[[ DATASET ENTRIES, beginning ]]
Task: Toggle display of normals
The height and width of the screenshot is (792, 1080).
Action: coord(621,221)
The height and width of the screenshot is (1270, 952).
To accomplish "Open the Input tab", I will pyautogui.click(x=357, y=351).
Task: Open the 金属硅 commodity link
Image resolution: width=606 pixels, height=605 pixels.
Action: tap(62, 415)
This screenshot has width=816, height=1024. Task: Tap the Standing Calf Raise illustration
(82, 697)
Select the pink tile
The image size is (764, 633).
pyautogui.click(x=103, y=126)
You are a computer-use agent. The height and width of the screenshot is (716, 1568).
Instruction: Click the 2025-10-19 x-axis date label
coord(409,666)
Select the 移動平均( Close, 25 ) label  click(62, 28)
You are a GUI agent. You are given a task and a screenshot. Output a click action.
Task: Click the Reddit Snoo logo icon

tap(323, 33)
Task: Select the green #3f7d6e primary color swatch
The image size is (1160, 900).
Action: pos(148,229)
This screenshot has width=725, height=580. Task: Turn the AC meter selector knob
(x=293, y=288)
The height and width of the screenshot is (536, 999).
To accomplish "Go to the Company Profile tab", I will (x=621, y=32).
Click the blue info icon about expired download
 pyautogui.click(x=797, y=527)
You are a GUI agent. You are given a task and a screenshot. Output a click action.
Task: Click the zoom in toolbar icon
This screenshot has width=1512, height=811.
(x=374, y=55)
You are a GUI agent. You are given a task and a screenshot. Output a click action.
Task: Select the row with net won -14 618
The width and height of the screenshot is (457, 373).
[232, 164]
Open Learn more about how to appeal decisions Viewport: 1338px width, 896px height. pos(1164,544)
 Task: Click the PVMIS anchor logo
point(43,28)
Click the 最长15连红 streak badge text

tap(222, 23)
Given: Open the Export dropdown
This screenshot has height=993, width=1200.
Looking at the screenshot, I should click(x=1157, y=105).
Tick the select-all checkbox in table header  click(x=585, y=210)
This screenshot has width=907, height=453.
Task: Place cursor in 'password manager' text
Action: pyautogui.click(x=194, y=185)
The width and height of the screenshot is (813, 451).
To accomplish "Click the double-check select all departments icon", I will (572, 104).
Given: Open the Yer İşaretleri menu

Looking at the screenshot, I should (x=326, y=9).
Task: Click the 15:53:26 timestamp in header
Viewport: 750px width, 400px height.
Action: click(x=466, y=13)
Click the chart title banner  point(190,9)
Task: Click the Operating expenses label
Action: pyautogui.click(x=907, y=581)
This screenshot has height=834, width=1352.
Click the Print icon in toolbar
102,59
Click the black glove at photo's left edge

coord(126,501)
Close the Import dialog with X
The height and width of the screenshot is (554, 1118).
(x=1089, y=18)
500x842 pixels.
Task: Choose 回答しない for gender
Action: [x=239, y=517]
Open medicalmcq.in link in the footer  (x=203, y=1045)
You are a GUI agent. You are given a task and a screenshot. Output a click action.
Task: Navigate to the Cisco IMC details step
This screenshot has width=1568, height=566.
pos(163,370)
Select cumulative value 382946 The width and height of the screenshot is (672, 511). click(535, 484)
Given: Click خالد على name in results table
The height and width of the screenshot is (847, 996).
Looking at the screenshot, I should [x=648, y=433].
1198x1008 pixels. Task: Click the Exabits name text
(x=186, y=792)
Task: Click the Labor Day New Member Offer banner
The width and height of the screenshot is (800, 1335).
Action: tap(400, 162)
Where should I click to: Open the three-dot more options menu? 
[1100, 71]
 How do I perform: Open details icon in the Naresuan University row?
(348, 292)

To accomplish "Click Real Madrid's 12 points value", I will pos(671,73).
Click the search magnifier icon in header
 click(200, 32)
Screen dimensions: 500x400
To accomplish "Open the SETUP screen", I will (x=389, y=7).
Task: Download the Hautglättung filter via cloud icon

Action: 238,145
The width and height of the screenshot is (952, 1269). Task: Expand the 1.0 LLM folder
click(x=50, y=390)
[[ DATASET ENTRIES, end ]]
[PROBLEM DETAILS]: For this exercise, give the entries above again with no difference at all.

[RESULT OF THIS EXERCISE]:
Task: Toggle display of normals
The height and width of the screenshot is (792, 1080).
Action: coord(621,221)
The height and width of the screenshot is (1270, 952).
To accomplish "Open the Input tab", I will pyautogui.click(x=357, y=351).
Task: Open the 金属硅 commodity link
Image resolution: width=606 pixels, height=605 pixels.
Action: tap(62, 415)
This screenshot has width=816, height=1024. Task: Tap the Standing Calf Raise illustration
(82, 697)
Select the pink tile
The image size is (764, 633).
pyautogui.click(x=103, y=126)
You are a computer-use agent. The height and width of the screenshot is (716, 1568).
Instruction: Click the 2025-10-19 x-axis date label
coord(409,666)
Select the 移動平均( Close, 25 ) label  click(62, 28)
You are a GUI agent. You are given a task and a screenshot. Output a click action.
Task: Click the Reddit Snoo logo icon

tap(323, 33)
Task: Select the green #3f7d6e primary color swatch
The image size is (1160, 900).
Action: pos(148,229)
This screenshot has width=725, height=580. Task: Turn the AC meter selector knob
(x=293, y=288)
The height and width of the screenshot is (536, 999).
To accomplish "Go to the Company Profile tab", I will (x=621, y=32).
Click the blue info icon about expired download
 pyautogui.click(x=797, y=527)
You are a GUI agent. You are given a task and a screenshot. Output a click action.
Task: Click the zoom in toolbar icon
This screenshot has width=1512, height=811.
(x=374, y=55)
You are a GUI agent. You are given a task and a screenshot. Output a click action.
Task: Select the row with net won -14 618
The width and height of the screenshot is (457, 373).
[232, 164]
Open Learn more about how to appeal decisions Viewport: 1338px width, 896px height. pos(1164,544)
 Task: Click the PVMIS anchor logo
point(43,28)
Click the 最长15连红 streak badge text

tap(222, 23)
Given: Open the Export dropdown
This screenshot has height=993, width=1200.
Looking at the screenshot, I should click(x=1157, y=105).
Tick the select-all checkbox in table header  click(x=585, y=210)
This screenshot has width=907, height=453.
Task: Place cursor in 'password manager' text
Action: pyautogui.click(x=194, y=185)
The width and height of the screenshot is (813, 451).
To accomplish "Click the double-check select all departments icon", I will (572, 104).
Given: Open the Yer İşaretleri menu

Looking at the screenshot, I should (x=326, y=9).
Task: Click the 15:53:26 timestamp in header
Viewport: 750px width, 400px height.
Action: click(x=466, y=13)
Click the chart title banner  point(190,9)
Task: Click the Operating expenses label
Action: pyautogui.click(x=907, y=581)
This screenshot has height=834, width=1352.
Click the Print icon in toolbar
102,59
Click the black glove at photo's left edge

coord(126,501)
Close the Import dialog with X
The height and width of the screenshot is (554, 1118).
(x=1089, y=18)
500x842 pixels.
Task: Choose 回答しない for gender
Action: [x=239, y=517]
Open medicalmcq.in link in the footer  (x=203, y=1045)
You are a GUI agent. You are given a task and a screenshot. Output a click action.
Task: Navigate to the Cisco IMC details step
This screenshot has width=1568, height=566.
pos(163,370)
Select cumulative value 382946 The width and height of the screenshot is (672, 511). click(535, 484)
Given: Click خالد على name in results table
The height and width of the screenshot is (847, 996).
Looking at the screenshot, I should [x=648, y=433].
1198x1008 pixels. Task: Click the Exabits name text
(x=186, y=792)
Task: Click the Labor Day New Member Offer banner
The width and height of the screenshot is (800, 1335).
Action: tap(400, 162)
Where should I click to: Open the three-dot more options menu? 
[1100, 71]
 How do I perform: Open details icon in the Naresuan University row?
(348, 292)

To accomplish "Click Real Madrid's 12 points value", I will pos(671,73).
Click the search magnifier icon in header
 click(200, 32)
Screen dimensions: 500x400
To accomplish "Open the SETUP screen", I will (x=389, y=7).
Task: Download the Hautglättung filter via cloud icon

Action: 238,145
The width and height of the screenshot is (952, 1269). Task: Expand the 1.0 LLM folder
click(x=50, y=390)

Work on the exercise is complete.